On March 18, local time, US stocks, led by technology stocks, closed higher, with the S & P 500 up 0.65% and the Nasdaq up 0.82%. In terms of constituent stocks, Tesla rose more than 6 per cent, the biggest one-day rise in the last six months, while Google rose 4 per cent and Meta rose more than 2 per cent.
In terms of the progress of AI, the rally in technology stocks is mainly driven by two major events. On the one hand, Nvidia GTC conference officially kicked off, which is undoubtedly one of the most concerned technology events in the market, AI godfather Huang Renxun announced at the meeting the GB200 Grace Blackwell super chip system equipped with B200 chips, as well as the latest progress in AI software and embodied intelligence, which is expected to become a major catalyst for the follow-up US stock technology market. On the other hand, there are reports that Apple and Google are in talks to introduce Google's Gemini artificial intelligence model into this year's iPhone as part of iOS 18. Apple and Google shares have risen sharply at the start of trading.

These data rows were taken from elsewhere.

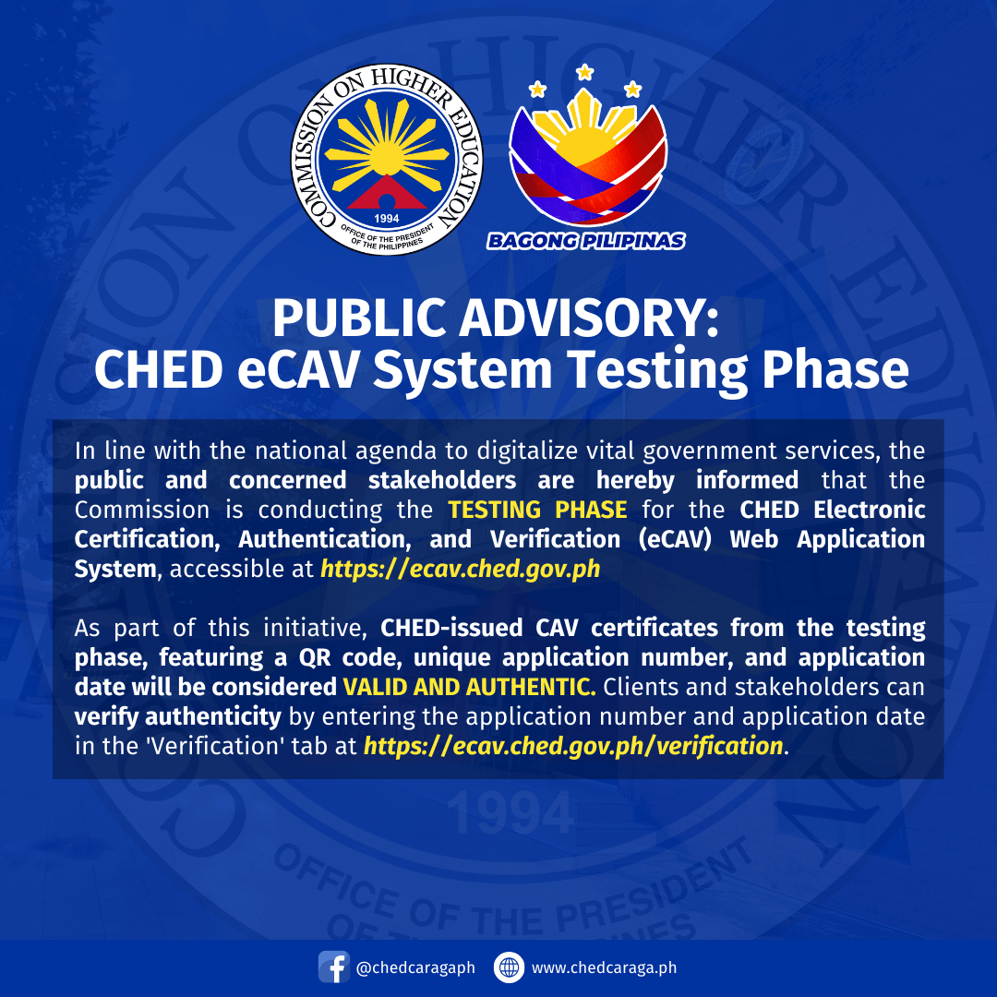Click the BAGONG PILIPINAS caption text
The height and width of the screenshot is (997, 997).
point(586,242)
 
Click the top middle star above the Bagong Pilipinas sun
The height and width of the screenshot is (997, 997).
point(583,71)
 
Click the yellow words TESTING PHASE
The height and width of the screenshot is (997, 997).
point(537,510)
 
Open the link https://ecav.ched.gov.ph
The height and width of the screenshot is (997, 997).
point(460,569)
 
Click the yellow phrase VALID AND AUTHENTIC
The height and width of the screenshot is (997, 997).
point(469,687)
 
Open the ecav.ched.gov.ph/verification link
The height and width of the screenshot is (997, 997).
point(573,746)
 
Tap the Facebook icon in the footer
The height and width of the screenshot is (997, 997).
point(333,967)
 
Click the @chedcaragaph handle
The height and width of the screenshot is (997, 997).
point(415,967)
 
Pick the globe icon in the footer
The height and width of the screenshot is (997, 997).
point(509,967)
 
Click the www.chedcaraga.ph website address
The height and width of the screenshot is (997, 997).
point(605,967)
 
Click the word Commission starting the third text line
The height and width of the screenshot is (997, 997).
point(129,510)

On the monetary policy front, markets are waiting for this week's Fed interest rate meeting to focus on whether and how officials signal a change in their views on the outlook for interest rate cuts this year. The Fed's statement is crucial to the follow-up of US stocks.
Looking ahead, the Fed will cut interest rates too late, and US technology is expected to usher in valuation support. Investors should believe that AI is not short-term hype but an important technology main line at the current stage. Math investment has already begun, commercial applications are in the ascendant, and the US technology sector is expected to continue to record a better performance with the release of the profits of the technology giants. Adequate quota, low rates, is expected to help you grasp the long-term investment returns of US stocks, the market is risky, investment should be cautious, the above stocks are only for objective display, do not recommend individual stocks.